Twenty-eight homeless people died in Baltimore County in 2020. Advocates say many of those deaths could have been prevented.
Those who lost their lives were recently remembered at a memorial service.
It’s a grim, annual tradition at the service: the reading of the names of the county’s homeless who have died.
Sara Boz, Baltimore County’s homeless shelter administrator, read some of the names,” Edward D., 31 years old. Whitney E., 34 years old. Lamar H, 61 years old.”
A mandolinist played Somewhere Over the Rainbow. Those attending recited the prayer Litany for a Long Night, which includes the line, “We all could suffer this fate in a world which discards people as being of less worth. God open up our eyes to see and our hearts to care.”
“In many cases, this service will be the only commemoration of their life,” said Megan Goffney, deputy director of the Community Assistance Network.
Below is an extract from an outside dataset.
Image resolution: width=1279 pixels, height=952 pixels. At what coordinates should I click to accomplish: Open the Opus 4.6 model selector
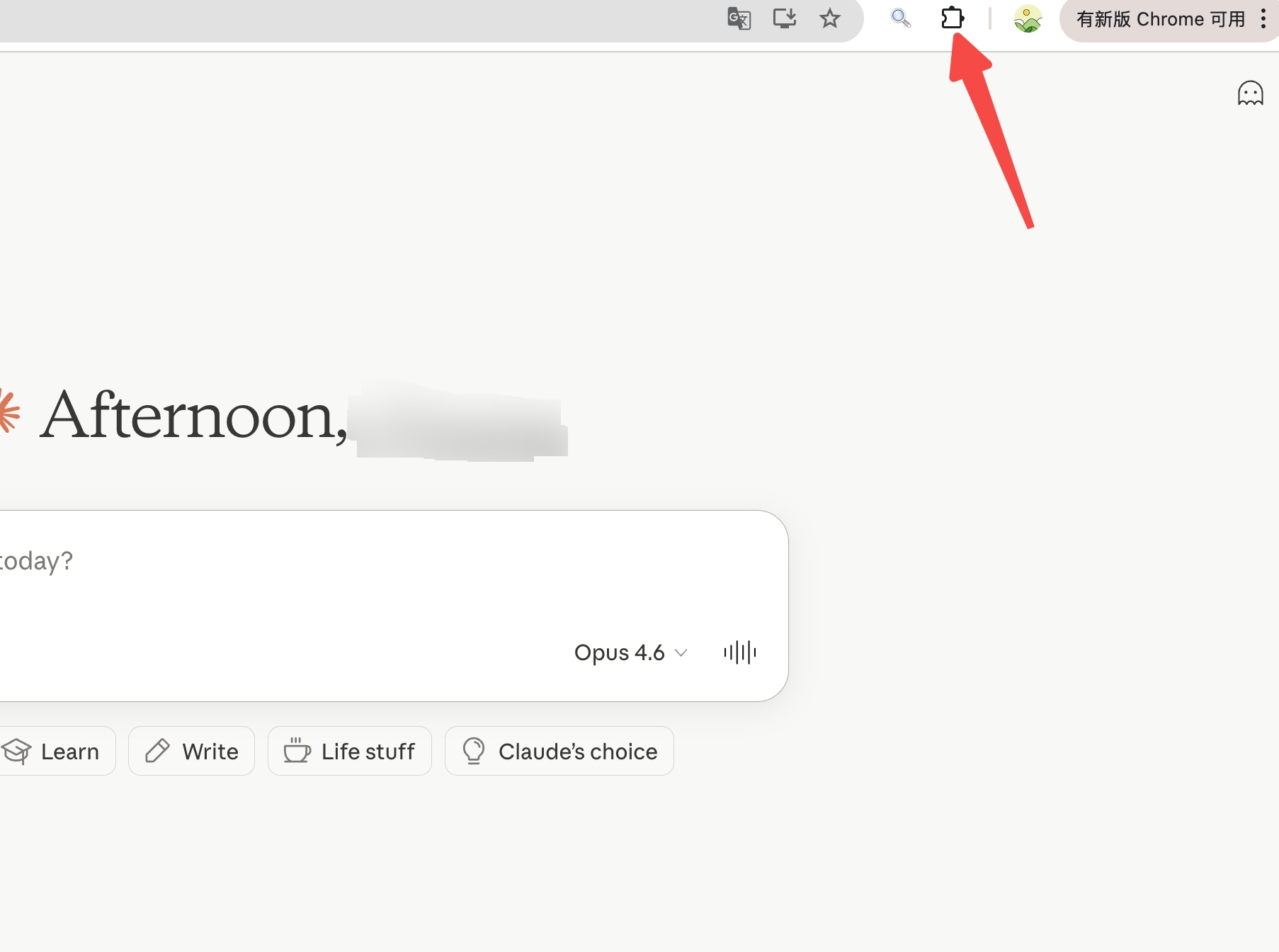pos(630,652)
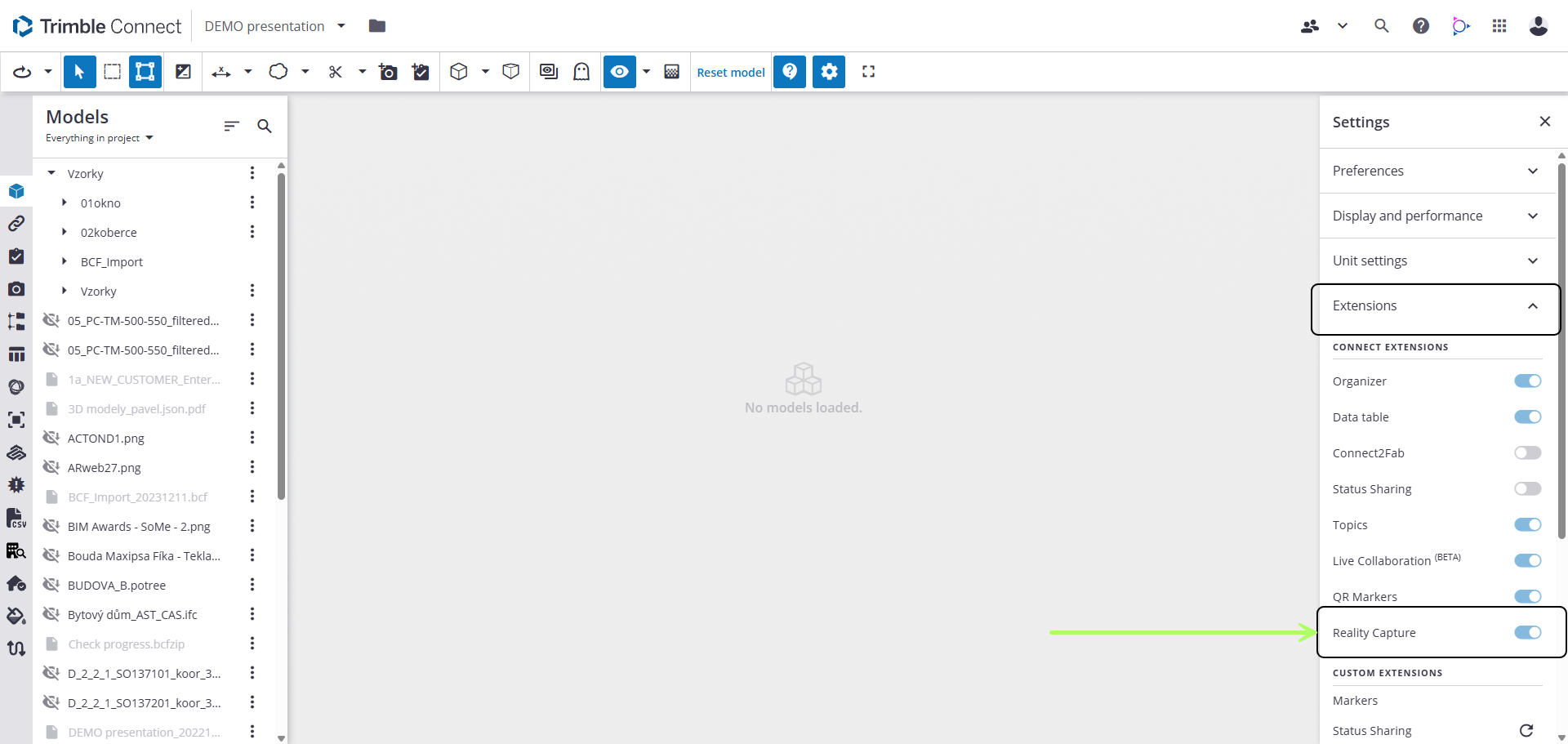Search within the Models panel

click(264, 126)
The service is usually held each year at Trinity Episcopal Church in Towson. This year it was held virtually, which meant some of the residents of the Baltimore County Westside Men’s shelter were able to attend.
Goffney said many of the 28 homeless deaths were due to lack of housing and emergency medical care.
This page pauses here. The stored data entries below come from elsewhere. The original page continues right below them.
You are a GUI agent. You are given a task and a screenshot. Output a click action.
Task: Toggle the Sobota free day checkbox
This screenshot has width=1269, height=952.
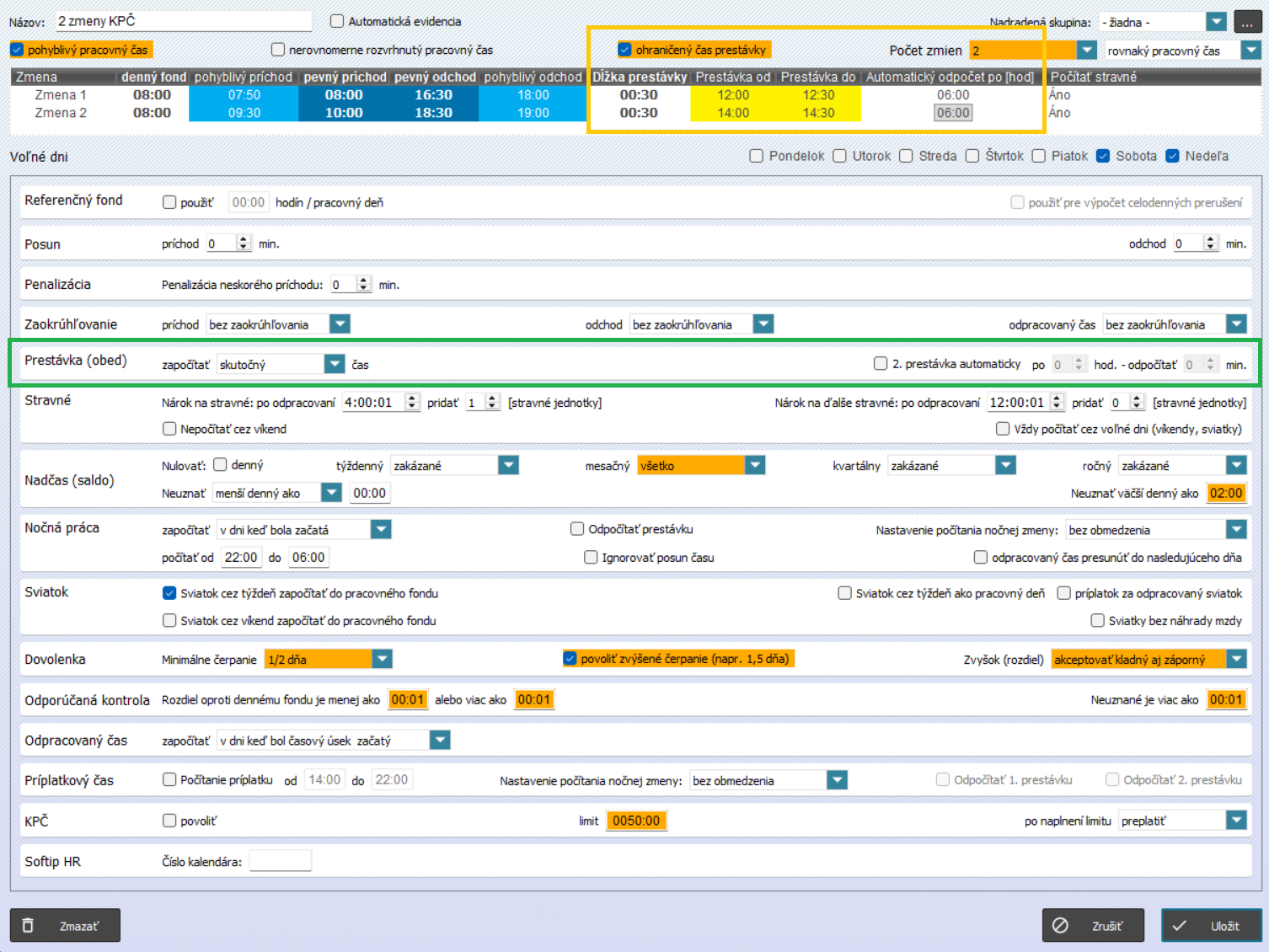coord(1103,156)
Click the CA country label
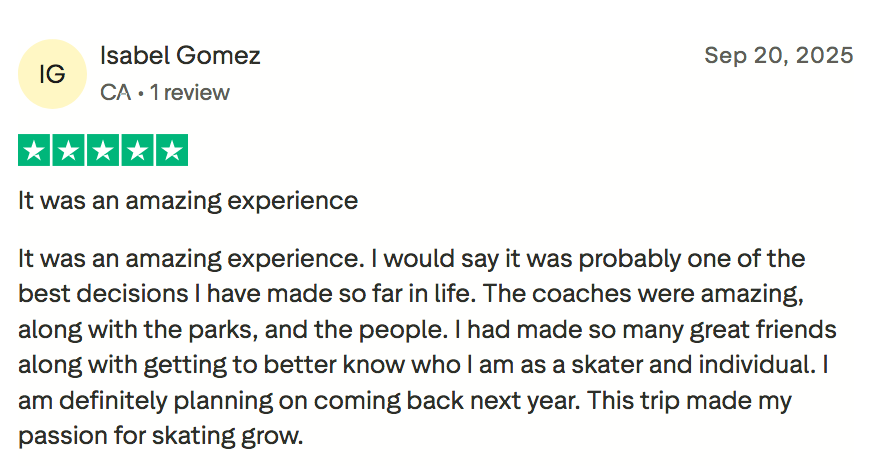The image size is (896, 466). tap(115, 93)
She said COVID-19 has made it a roller coaster year for some who lost their jobs and their homes.
“So many people are hurting right now and those coming to our services for the first time,” Goffney said. “Some people facing homelessness that never in their mind would have thought they would be facing homelessness.”
It’s difficult to get an accurate headcount of the homeless. In 2018 it was estimated at 758 in the county, the third highest in the state. Baltimore City had far and away the most homeless, nearly 2,000.
Terry Hickey, Baltimore County’s Deputy Director of Health and Human Services, said the number of homeless people in the county appears to be holding steady for now. He said they are looking ahead to what they expect could be a “new cadre of homeless families” once people again can be evicted.
“These are folks that probably don’t have much, if any history with homelessness,” Hickey said.
At the beginning of the COVID-19 pandemic, the county’s three shelters were nearly emptied. Residents were put in alternative housing like hotel rooms. Many of them were then moved on to permanent housing,
Hickey said the county is bringing people back into the shelters now, following CDC guidelines.
“We are using testing and brief hotel stays to screen people through to avoid outbreaks in the shelters, knock on wood we’ve been able to avoid so far,” Hickey said.
He said the shelters will be capped at 50% capacity.